• Task directions:
Render everything in the listing from the line containing "Screen dimensions: 819x306" down to the line containing "Looking at the", both included, as a Markdown table with the columns Row and Line. Number each row and leave out blank lines.

• Records to use:
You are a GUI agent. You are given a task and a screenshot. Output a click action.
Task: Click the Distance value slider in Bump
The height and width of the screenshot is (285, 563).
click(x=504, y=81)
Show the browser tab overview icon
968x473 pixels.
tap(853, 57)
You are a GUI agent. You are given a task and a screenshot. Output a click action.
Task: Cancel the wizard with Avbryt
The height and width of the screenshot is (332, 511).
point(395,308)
--
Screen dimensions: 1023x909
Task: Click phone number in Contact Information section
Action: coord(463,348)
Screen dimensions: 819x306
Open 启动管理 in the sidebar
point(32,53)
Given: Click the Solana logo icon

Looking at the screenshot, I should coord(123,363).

• The reply:
| Row | Line |
|---|---|
| 1 | Screen dimensions: 819x306 |
| 2 | Open 启动管理 in the sidebar |
| 3 | point(32,53) |
| 4 | Given: Click the Solana logo icon |
| 5 | Looking at the screenshot, I should coord(123,363). |